● **YOUR OBJECTIVE**
Once the line containing "Viewport: 1568px width, 702px" is found, retype it and each line after it through the last entry below, word for word, and nothing else.

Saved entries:
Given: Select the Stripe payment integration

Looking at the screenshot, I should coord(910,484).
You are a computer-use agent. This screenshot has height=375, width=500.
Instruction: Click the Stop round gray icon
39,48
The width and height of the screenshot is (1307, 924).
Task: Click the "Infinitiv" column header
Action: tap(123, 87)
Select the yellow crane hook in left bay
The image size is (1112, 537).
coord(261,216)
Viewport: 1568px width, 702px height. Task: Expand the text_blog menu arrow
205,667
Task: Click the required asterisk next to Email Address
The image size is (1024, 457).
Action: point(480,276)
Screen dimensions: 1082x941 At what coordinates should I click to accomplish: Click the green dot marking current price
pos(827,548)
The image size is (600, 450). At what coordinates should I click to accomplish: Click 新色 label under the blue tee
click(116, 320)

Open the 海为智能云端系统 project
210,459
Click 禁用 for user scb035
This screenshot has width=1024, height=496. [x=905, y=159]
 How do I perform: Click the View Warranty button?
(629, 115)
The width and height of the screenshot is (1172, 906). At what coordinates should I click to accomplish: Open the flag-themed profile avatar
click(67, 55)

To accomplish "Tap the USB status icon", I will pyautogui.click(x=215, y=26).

● **FINISHED EXERCISE**
Viewport: 1568px width, 702px height. Task: Expand the text_blog menu arrow
205,667
Task: Click the required asterisk next to Email Address
The image size is (1024, 457).
Action: point(480,276)
Screen dimensions: 1082x941 At what coordinates should I click to accomplish: Click the green dot marking current price
pos(827,548)
The image size is (600, 450). At what coordinates should I click to accomplish: Click 新色 label under the blue tee
click(116, 320)

Open the 海为智能云端系统 project
210,459
Click 禁用 for user scb035
This screenshot has width=1024, height=496. [x=905, y=159]
 How do I perform: Click the View Warranty button?
(629, 115)
The width and height of the screenshot is (1172, 906). At what coordinates should I click to accomplish: Open the flag-themed profile avatar
click(67, 55)

To accomplish "Tap the USB status icon", I will pyautogui.click(x=215, y=26).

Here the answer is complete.